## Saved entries
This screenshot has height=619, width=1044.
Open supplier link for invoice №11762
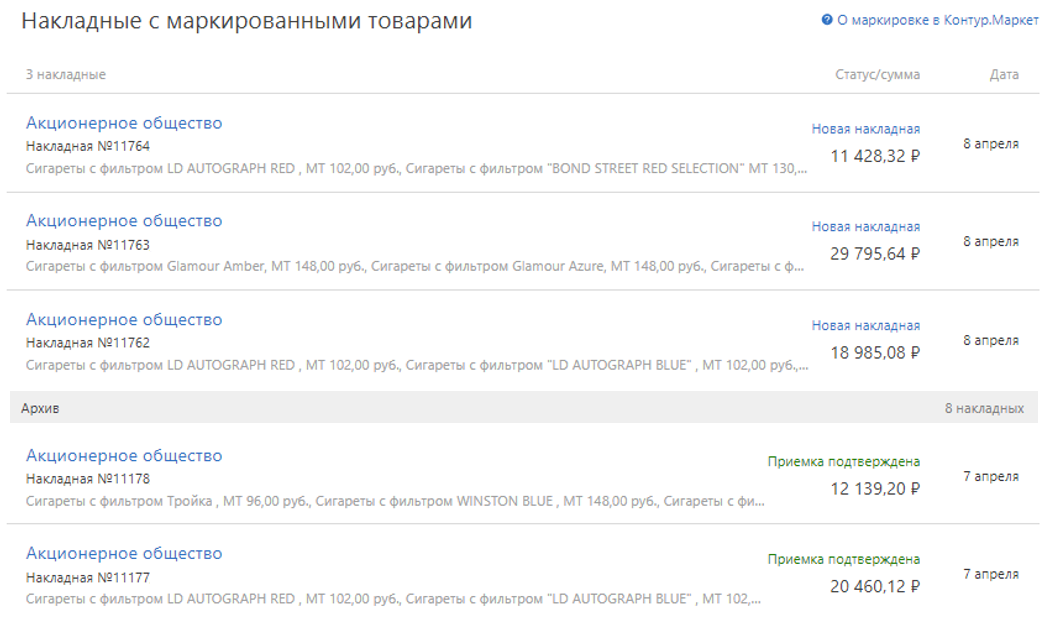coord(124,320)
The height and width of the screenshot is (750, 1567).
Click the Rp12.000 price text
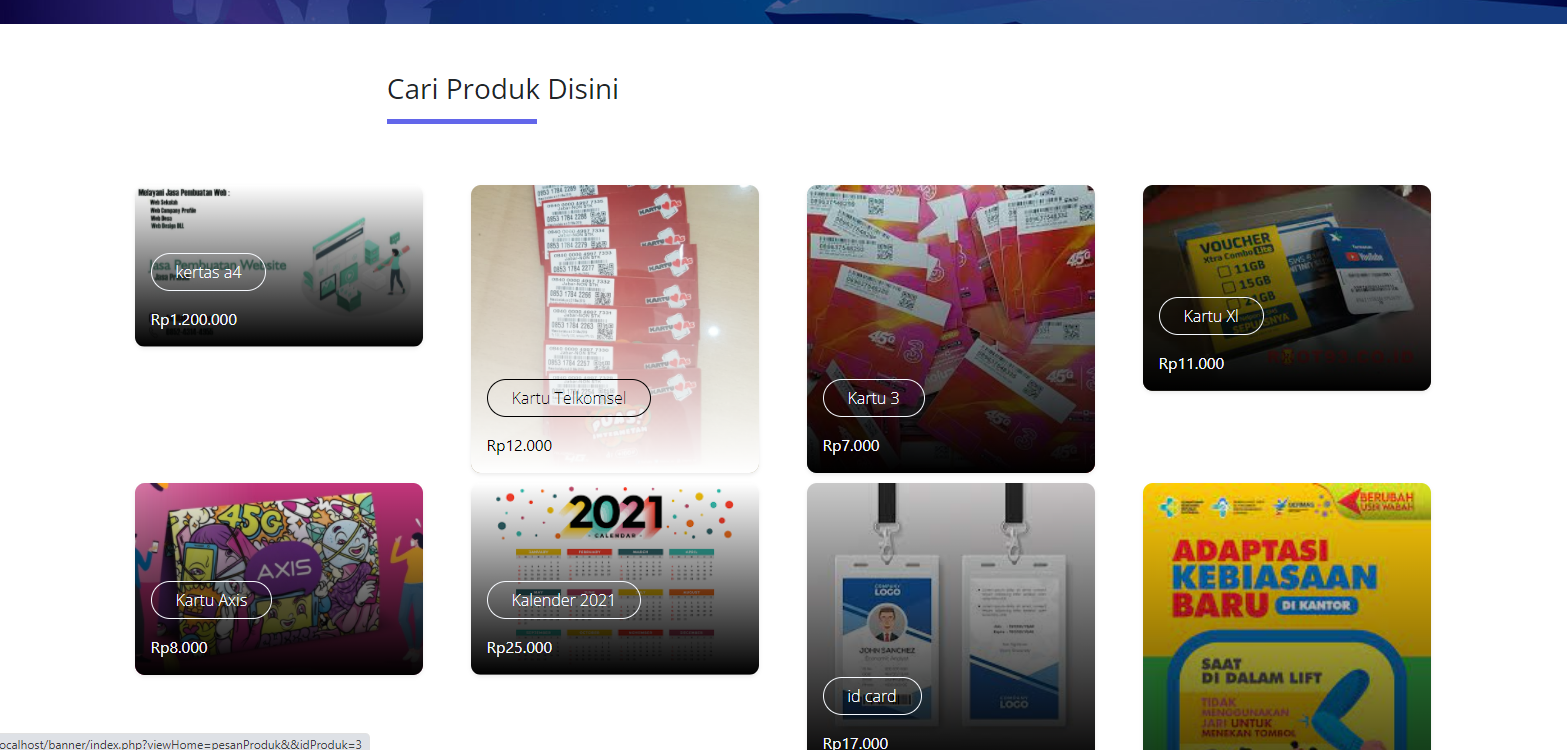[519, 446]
...
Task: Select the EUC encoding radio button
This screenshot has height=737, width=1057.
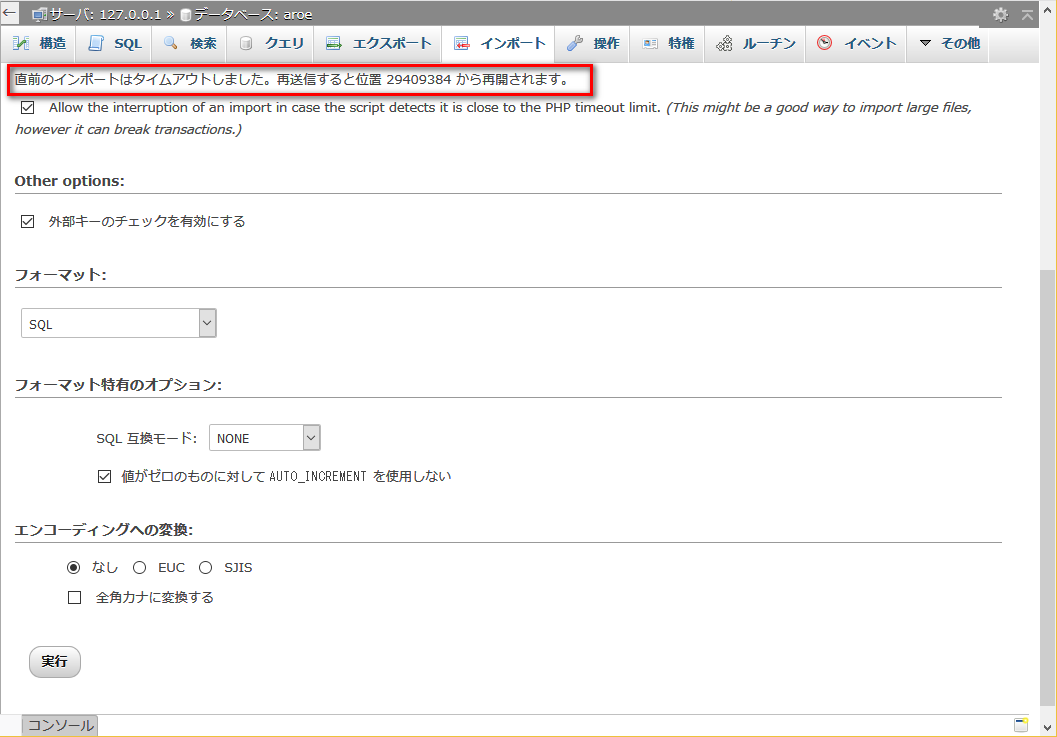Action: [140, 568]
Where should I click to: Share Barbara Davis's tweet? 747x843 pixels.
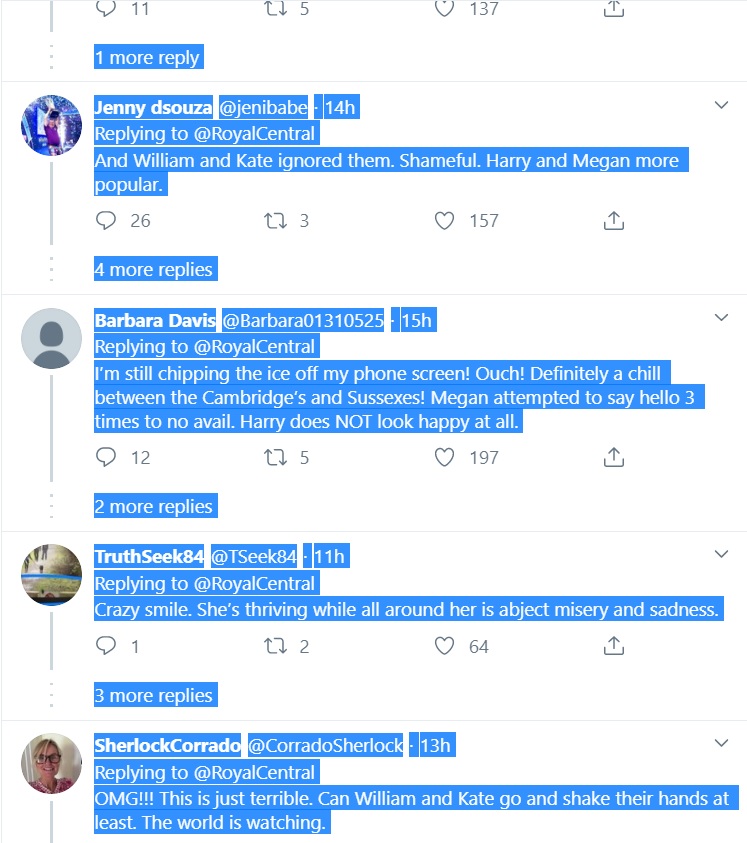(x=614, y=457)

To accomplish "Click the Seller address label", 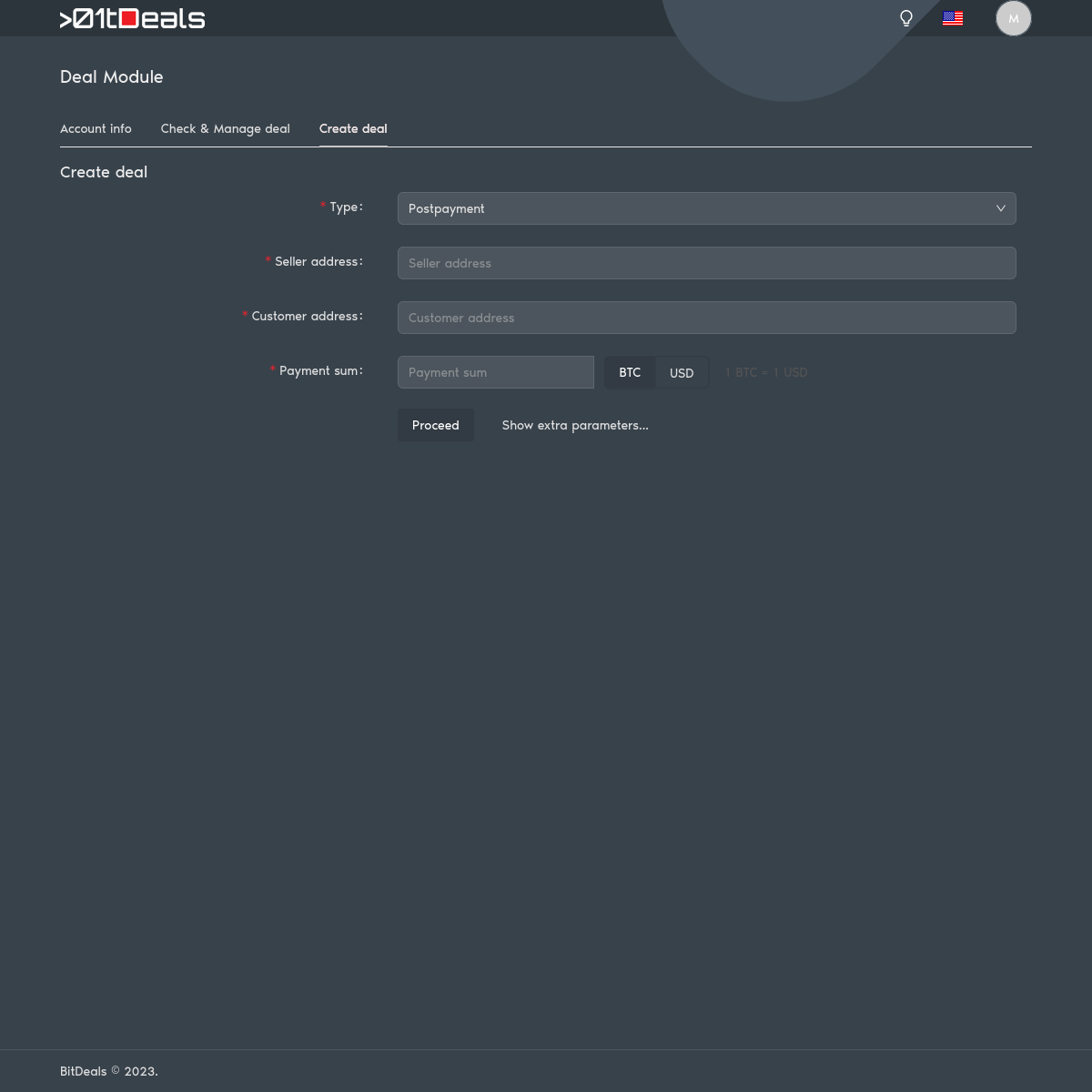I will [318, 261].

## What this task involves
Pick out every line of the entries above containing the string "height" and copy each one. Case counts when matching.

## Correct answer
This screenshot has height=619, width=1044.
The height and width of the screenshot is (750, 1567).
This screenshot has height=737, width=1057.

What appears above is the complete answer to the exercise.